MT: Bitterroot ranchers want bounty system for wolf, lion kills

By PERRY BACKUS Ravalli Republic

HAMILTON — Some Bitterroot Valley livestock producers are gathering signatures on a petition to allow the county to institute a bounty that they think would create a wide-open season on wolves and mountain lions in Ravalli County.

The petition is based on a state law written in about 1930.

A grassroots organization called the Livestock Protection Group drew up the petition after discovering that state law still included a provision for predator bounties.

The bounty would pay $100 for a wolf or mountain lion and $20 for a wolf pup or mountain lion kitten. Coyotes will bring $5 for an adult and $2.50 for a pup.

The funds for the bounty would come from a fee imposed by the Ravalli County Commission on livestock.

Organizers fully expect that there will be a legal challenge to the notion that, if the county institutes a bounty under that decades-old state law, then people will be able to shoot predators any time of the year and get paid for it.

Under current state law, mountain lion and wolf hunting is managed by Montana Fish, Wildlife and Parks.

“This is totally different than sport hunting,” said Scott Boulanger, a Darby outfitter and member of the loose-knit Livestock Protection Group. “It would create a wide-open season for predators. The bounty system was created before there was a big-game season.”

“It will be interesting to see who trumps who,” he said. “We’re not lawyers.

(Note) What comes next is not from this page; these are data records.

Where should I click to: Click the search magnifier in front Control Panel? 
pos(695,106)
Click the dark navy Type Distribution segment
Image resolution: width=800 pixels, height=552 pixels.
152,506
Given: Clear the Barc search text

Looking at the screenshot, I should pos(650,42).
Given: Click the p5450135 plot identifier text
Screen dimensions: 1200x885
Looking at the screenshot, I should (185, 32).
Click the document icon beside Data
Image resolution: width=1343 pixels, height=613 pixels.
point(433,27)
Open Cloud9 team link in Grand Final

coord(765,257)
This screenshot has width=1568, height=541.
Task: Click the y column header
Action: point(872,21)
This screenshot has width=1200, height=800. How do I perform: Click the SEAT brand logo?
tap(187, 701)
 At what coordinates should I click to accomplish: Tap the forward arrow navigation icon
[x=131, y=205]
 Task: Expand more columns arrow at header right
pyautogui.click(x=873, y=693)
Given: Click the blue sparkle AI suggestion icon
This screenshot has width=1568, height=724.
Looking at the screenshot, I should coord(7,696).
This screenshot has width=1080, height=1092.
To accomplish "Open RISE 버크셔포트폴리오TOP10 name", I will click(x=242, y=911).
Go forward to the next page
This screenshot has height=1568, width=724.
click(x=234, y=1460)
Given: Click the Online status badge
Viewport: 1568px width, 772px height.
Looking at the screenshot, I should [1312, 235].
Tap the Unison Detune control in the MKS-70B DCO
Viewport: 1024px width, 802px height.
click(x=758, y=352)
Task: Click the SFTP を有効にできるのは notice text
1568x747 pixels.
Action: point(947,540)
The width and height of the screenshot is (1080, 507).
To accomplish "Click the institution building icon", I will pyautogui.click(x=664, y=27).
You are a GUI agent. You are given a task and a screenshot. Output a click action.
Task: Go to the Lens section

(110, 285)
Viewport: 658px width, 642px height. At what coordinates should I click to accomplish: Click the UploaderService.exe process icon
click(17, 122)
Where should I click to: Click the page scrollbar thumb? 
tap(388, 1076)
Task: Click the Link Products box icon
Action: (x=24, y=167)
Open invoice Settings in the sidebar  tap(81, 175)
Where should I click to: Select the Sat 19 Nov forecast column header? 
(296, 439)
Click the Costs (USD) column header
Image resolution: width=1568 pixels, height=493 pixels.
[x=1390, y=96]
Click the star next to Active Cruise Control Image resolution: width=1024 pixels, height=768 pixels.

We just found this statute, and we intend to follow it through.”

Montana Fish, Wildlife and Parks spokesman Ron Aasheim said that department’s attorney interprets the bounty law differently.

“Our attorney’s interpretation is the county can, in fact, pay a bounty, but only on legally taken wolves,” Aasheim said. “Those wolves have to be taken with a license issued by the state of Montana.”

Boulanger said that, if 51 percent of the owners of livestock in the county sign the petition, the county is required to impose the fee that will be used to pay the bounties.

Boulanger said it’s not clear just how many head of livestock are in Ravalli County.

“Somehow, somewhere, somebody is going to have to determine what that number is,” he said.

State law gives the petitioners until August to get the required number of signatures.

Fourth-generation Bitterroot rancher Dalton Christopherson doesn’t think that’s going to be a problem.

“I don’t think it will take a whole lot of effort to get the amount of signatures we need,” Christopherson said. “We have to do something. They are destroying out livelihood.”

Christopherson said his family has lost quite a few cattle since wolves returned to the Bitterroot. So far, the ranchers have only been paid for three that were confirmed killed by wolves.

“You can only confirm that they are wolf kills if they leave something behind,” he said. “We run our cattle in big pastures, and that evidence is pretty dang hard to find. Sometimes we don’t know that we’ve lost something until we start bringing the cattle out of the hills and we have cows without calves and calves without cows.”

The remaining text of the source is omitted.